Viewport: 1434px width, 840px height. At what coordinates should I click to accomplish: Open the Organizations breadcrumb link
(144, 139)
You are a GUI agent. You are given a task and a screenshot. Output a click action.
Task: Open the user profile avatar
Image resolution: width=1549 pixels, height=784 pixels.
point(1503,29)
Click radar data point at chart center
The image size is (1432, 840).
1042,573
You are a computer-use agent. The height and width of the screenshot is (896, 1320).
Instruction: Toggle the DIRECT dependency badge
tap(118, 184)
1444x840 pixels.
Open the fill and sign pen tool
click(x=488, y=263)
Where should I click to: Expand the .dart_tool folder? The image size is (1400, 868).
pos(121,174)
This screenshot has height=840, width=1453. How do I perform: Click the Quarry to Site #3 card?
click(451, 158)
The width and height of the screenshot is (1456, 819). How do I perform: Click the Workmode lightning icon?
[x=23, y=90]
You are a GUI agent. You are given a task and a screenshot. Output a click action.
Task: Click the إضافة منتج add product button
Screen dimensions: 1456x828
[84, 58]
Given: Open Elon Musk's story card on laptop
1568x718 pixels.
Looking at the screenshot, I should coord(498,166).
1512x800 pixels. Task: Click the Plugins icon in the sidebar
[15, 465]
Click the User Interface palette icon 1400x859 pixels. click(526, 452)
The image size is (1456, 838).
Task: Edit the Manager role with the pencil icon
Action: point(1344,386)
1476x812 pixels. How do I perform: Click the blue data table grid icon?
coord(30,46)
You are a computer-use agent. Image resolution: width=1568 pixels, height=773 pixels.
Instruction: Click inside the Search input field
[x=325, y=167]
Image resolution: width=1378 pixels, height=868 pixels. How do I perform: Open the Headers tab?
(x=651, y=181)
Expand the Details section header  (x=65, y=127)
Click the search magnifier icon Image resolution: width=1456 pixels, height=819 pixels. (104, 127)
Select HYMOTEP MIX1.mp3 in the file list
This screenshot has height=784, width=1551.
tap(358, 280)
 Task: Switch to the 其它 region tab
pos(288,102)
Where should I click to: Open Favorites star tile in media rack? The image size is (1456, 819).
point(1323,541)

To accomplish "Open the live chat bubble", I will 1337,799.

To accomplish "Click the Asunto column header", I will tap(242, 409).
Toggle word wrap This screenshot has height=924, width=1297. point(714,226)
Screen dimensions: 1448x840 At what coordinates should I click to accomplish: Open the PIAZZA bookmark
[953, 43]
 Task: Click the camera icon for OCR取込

################

• _WORK TO BE COMPLETED_
The listing above is to be transcribed exactly. Include every line.

• _ANSWER SECTION_
Viewport: 1434px width, 840px height. At what coordinates should I click to accomplish: Open the Organizations breadcrumb link
(144, 139)
You are a GUI agent. You are given a task and a screenshot. Output a click action.
Task: Open the user profile avatar
Image resolution: width=1549 pixels, height=784 pixels.
point(1503,29)
Click radar data point at chart center
The image size is (1432, 840).
1042,573
You are a computer-use agent. The height and width of the screenshot is (896, 1320).
Instruction: Toggle the DIRECT dependency badge
tap(118, 184)
1444x840 pixels.
Open the fill and sign pen tool
click(x=488, y=263)
Where should I click to: Expand the .dart_tool folder? The image size is (1400, 868).
pos(121,174)
This screenshot has height=840, width=1453. How do I perform: Click the Quarry to Site #3 card?
click(451, 158)
The width and height of the screenshot is (1456, 819). How do I perform: Click the Workmode lightning icon?
[x=23, y=90]
You are a GUI agent. You are given a task and a screenshot. Output a click action.
Task: Click the إضافة منتج add product button
Screen dimensions: 1456x828
[84, 58]
Given: Open Elon Musk's story card on laptop
1568x718 pixels.
Looking at the screenshot, I should coord(498,166).
1512x800 pixels. Task: Click the Plugins icon in the sidebar
[15, 465]
Click the User Interface palette icon 1400x859 pixels. click(526, 452)
The image size is (1456, 838).
Task: Edit the Manager role with the pencil icon
Action: point(1344,386)
1476x812 pixels. How do I perform: Click the blue data table grid icon?
coord(30,46)
You are a computer-use agent. Image resolution: width=1568 pixels, height=773 pixels.
Instruction: Click inside the Search input field
[x=325, y=167]
Image resolution: width=1378 pixels, height=868 pixels. How do I perform: Open the Headers tab?
(x=651, y=181)
Expand the Details section header  (x=65, y=127)
Click the search magnifier icon Image resolution: width=1456 pixels, height=819 pixels. (104, 127)
Select HYMOTEP MIX1.mp3 in the file list
This screenshot has height=784, width=1551.
tap(358, 280)
 Task: Switch to the 其它 region tab
pos(288,102)
Where should I click to: Open Favorites star tile in media rack? The image size is (1456, 819).
point(1323,541)

To accomplish "Open the live chat bubble", I will 1337,799.

To accomplish "Click the Asunto column header", I will tap(242, 409).
Toggle word wrap This screenshot has height=924, width=1297. point(714,226)
Screen dimensions: 1448x840 At what coordinates should I click to accomplish: Open the PIAZZA bookmark
[953, 43]
 Task: Click the camera icon for OCR取込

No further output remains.